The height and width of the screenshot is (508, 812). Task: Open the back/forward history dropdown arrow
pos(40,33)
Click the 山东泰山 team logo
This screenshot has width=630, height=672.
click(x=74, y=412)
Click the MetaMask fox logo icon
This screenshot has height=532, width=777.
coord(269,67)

REQUIRED WORK –
The response should consist of every record above, reproduced exactly.

RESULT OF THE EXERCISE –
The height and width of the screenshot is (508, 812). Task: Open the back/forward history dropdown arrow
pos(40,33)
Click the 山东泰山 team logo
This screenshot has width=630, height=672.
click(x=74, y=412)
Click the MetaMask fox logo icon
This screenshot has height=532, width=777.
coord(269,67)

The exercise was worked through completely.